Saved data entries
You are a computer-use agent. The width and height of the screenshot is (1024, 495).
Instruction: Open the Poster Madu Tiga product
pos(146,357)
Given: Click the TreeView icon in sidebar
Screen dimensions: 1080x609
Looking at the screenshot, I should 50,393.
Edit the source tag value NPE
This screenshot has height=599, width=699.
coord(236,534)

(Brief): A faithful copy is required of the lines from the one with "Given: Click the TreeView icon in sidebar" through the last line of the data; please add nothing.

(Response below):
Given: Click the TreeView icon in sidebar
Screen dimensions: 1080x609
Looking at the screenshot, I should 50,393.
Edit the source tag value NPE
This screenshot has height=599, width=699.
coord(236,534)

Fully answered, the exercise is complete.